● AUFGABENLISTE:
**A)** Nennen Sie alle Lebenslagen, die der Textauszug als Beispiele für eine Bracha aufführt.
**B)** Beantworten Sie anhand des Textauszugs:
(i) Welche Übersetzung wird für das hebräische Wort Bima angegeben?
(ii) Seit wann gilt die zentrale Position der Bima im Raum als Kennzeichen orthodoxer Synagogen?
(iii) Wie lautet der Singular von Brachot?

● TEXTAUSZUG:
Bima: (hebr.: »Bühne«) das Lesepult bzw. der Platz des Lesepults für die Tora in einer Synagoge. Die zentrale Position der Bima im Raum wurde um die Mitte des 19. Jahrhunderts zum Kennzeichen orthodoxer Synagogen, wohingegen liberale jüdische Gemeinden die Bima manchmal auch im vorderen Teil der Synagode platziert haben.
Brachot: (hebr.: »Segenssprüche«; Sing.: Bracha ) Die Segenssprüche erinnern den gläubigen Juden an die Existenz Gottes und an dessen Güte und ermöglichen dem Gläubigen, sich bei Gott zu bedanken. Zu jeder Lebenslage gibt es eine Bracha, etwa nach dem Essen, morgens beim Aufstehen oder wenn man einem Unglück entkommen ist.

[Datensätze aus einem Pointing-Datensatz]

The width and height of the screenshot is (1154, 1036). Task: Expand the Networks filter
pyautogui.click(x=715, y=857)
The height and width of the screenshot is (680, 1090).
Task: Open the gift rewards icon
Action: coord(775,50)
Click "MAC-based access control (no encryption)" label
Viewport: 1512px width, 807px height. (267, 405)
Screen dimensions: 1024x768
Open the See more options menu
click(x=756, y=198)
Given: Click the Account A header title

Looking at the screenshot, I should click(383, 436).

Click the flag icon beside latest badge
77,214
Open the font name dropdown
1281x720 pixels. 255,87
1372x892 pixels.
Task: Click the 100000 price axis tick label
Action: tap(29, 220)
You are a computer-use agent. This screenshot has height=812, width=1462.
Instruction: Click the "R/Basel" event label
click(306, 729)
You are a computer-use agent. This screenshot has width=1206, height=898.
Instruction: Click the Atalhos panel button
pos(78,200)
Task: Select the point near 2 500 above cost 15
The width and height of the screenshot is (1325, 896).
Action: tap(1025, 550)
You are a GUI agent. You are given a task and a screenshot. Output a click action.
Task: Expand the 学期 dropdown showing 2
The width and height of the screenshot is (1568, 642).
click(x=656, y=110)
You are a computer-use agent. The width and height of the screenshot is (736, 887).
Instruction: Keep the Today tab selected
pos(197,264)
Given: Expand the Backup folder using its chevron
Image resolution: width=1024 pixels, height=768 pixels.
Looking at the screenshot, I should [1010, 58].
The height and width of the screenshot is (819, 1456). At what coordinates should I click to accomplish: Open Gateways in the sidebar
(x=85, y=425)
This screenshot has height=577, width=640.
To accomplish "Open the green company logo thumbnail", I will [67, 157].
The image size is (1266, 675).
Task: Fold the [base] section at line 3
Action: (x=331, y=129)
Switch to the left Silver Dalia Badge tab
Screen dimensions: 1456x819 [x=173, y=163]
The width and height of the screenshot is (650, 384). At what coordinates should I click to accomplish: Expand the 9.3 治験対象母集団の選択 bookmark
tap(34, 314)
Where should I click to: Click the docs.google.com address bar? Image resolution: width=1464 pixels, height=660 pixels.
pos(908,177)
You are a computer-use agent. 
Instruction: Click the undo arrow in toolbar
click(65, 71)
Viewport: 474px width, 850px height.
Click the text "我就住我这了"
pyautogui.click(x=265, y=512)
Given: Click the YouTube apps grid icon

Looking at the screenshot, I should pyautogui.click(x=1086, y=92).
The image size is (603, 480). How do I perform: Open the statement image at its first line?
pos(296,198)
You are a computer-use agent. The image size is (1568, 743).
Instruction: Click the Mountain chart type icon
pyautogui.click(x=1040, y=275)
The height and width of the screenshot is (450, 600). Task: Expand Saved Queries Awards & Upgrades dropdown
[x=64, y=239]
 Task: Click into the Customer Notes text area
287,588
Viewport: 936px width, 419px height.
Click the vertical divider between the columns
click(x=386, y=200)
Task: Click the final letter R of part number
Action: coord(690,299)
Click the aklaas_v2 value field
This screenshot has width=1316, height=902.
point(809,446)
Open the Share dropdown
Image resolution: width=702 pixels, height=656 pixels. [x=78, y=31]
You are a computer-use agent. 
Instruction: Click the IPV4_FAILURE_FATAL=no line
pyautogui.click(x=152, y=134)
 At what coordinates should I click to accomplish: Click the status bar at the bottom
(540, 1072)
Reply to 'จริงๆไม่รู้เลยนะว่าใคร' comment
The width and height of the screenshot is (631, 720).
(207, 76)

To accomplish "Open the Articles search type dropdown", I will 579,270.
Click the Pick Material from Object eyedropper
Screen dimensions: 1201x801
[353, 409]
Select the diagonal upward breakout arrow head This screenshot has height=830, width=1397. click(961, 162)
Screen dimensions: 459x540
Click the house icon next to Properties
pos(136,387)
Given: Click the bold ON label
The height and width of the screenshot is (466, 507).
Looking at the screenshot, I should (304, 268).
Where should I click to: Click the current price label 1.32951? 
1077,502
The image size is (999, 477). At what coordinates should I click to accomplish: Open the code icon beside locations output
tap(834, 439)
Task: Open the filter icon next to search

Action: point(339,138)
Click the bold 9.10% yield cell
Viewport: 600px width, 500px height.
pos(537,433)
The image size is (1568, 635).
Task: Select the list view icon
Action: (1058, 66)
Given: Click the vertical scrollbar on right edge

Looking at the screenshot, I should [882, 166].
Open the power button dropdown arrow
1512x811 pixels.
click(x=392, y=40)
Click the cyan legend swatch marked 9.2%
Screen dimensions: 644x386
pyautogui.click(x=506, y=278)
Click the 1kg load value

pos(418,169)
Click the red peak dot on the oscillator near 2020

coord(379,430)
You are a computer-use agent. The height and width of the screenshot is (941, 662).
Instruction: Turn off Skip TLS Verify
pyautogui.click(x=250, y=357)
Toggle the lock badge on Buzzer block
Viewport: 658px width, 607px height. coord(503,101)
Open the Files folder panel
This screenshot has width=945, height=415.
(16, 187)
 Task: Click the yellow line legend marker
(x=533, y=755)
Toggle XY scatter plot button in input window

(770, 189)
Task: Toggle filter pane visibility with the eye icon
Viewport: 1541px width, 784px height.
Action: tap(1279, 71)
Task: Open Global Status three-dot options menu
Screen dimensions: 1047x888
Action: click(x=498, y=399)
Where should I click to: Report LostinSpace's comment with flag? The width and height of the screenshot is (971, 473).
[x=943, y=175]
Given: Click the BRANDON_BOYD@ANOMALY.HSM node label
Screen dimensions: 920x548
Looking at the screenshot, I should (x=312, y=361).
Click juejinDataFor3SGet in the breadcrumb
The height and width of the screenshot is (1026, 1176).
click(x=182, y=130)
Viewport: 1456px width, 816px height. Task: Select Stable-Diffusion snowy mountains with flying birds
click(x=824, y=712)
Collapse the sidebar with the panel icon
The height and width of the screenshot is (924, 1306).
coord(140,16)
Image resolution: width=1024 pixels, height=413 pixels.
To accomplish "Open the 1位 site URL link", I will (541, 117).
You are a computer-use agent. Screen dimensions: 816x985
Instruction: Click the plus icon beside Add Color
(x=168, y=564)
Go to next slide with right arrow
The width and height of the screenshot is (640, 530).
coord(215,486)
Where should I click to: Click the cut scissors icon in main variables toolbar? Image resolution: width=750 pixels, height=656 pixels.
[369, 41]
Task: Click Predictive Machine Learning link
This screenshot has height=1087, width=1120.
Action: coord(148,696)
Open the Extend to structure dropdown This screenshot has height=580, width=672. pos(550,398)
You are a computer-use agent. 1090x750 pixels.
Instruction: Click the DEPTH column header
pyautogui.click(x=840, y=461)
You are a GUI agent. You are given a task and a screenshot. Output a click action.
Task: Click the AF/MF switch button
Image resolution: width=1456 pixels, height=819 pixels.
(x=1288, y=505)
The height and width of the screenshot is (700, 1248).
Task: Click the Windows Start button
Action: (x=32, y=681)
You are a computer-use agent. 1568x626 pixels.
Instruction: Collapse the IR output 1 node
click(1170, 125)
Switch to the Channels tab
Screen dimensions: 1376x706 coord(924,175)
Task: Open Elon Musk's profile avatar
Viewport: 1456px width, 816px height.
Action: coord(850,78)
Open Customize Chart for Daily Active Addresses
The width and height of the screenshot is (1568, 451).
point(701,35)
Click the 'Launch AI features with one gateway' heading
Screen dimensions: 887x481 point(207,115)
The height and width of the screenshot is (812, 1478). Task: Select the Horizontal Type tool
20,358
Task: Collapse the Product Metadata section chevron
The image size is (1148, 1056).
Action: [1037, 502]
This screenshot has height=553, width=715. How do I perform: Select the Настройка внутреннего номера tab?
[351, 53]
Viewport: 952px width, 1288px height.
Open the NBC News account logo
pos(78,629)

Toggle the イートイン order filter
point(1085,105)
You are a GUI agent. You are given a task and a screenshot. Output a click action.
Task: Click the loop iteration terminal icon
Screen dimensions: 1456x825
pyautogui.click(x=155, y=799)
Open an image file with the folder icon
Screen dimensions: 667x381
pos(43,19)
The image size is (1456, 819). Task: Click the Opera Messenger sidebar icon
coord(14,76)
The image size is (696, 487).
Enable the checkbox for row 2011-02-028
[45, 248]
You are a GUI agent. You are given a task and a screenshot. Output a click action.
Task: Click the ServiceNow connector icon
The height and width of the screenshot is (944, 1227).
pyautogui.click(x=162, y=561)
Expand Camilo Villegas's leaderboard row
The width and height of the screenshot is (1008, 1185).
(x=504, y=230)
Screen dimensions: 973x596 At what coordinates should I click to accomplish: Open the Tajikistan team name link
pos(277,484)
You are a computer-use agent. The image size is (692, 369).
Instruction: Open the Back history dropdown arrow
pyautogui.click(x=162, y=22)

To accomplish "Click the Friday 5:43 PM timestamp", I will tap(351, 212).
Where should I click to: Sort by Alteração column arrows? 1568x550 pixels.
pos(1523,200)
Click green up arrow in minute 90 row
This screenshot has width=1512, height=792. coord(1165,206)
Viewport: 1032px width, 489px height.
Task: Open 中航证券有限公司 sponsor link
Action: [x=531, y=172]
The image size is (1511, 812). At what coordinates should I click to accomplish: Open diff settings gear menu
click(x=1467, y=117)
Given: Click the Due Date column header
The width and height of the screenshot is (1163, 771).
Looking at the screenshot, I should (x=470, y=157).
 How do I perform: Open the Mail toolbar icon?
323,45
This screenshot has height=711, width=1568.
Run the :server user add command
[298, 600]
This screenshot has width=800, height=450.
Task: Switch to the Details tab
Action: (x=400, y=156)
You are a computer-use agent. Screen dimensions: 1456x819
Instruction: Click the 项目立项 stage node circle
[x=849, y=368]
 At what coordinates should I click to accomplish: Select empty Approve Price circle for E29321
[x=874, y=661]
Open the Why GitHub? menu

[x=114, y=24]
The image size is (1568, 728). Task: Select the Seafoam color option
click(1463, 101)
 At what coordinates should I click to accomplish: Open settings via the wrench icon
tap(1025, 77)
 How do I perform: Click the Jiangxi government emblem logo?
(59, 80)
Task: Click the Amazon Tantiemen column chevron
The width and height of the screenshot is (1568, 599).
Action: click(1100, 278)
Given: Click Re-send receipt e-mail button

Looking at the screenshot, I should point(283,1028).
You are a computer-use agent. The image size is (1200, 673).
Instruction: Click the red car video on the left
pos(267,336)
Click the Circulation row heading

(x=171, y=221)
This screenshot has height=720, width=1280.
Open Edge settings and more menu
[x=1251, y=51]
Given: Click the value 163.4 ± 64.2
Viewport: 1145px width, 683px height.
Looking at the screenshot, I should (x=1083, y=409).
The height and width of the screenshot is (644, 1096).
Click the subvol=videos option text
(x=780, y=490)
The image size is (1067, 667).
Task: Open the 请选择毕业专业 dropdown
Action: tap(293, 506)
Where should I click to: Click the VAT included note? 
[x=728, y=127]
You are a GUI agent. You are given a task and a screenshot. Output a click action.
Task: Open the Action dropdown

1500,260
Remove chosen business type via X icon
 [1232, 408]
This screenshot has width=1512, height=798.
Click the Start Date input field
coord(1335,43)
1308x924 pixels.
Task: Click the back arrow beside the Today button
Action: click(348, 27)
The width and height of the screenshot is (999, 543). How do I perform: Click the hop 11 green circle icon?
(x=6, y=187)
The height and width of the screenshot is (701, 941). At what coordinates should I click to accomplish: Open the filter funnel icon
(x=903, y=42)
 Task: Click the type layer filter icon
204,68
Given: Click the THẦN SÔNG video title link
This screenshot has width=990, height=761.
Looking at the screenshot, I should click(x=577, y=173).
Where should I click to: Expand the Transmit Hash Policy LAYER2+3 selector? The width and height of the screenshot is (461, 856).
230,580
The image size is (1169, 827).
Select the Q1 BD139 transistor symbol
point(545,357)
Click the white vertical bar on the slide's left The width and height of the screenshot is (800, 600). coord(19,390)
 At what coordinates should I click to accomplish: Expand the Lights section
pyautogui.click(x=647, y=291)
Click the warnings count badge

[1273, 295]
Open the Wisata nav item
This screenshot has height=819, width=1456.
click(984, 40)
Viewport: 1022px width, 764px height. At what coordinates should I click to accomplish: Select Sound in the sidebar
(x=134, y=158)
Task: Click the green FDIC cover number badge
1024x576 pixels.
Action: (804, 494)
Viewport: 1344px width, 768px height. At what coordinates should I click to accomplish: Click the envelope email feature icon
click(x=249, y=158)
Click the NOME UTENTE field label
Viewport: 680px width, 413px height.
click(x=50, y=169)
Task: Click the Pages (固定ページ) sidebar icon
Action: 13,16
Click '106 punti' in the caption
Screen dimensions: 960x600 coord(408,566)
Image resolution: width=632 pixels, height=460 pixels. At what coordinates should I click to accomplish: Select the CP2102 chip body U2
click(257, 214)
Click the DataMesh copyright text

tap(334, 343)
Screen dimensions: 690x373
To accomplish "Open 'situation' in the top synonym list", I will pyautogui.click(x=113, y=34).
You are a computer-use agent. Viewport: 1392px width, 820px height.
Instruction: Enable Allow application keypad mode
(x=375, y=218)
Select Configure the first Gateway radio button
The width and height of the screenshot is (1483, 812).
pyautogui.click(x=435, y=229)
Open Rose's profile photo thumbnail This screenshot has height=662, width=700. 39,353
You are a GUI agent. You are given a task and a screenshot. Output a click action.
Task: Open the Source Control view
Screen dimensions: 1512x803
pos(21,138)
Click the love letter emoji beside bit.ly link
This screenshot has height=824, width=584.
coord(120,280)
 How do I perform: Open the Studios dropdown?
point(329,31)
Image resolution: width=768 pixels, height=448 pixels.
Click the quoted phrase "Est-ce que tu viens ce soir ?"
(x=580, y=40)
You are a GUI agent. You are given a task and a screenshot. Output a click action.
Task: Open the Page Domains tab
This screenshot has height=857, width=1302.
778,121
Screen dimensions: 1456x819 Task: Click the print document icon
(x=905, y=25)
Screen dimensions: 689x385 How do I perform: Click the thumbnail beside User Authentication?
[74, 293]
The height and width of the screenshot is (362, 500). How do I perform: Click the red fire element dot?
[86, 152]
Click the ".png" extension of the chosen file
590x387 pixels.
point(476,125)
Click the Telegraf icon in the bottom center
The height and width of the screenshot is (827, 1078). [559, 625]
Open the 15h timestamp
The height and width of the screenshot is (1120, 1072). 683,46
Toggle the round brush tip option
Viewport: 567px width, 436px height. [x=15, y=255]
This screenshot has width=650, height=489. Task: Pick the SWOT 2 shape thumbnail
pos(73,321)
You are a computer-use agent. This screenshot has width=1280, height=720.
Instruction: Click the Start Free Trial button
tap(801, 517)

● ANTWORTEN:
**A)** nach dem Essen; morgens beim Aufstehen; wenn man einem Unglück entkommen ist

**B)**
(i) »Bühne«
(ii) Seit etwa der Mitte des 19. Jahrhunderts
(iii) Bracha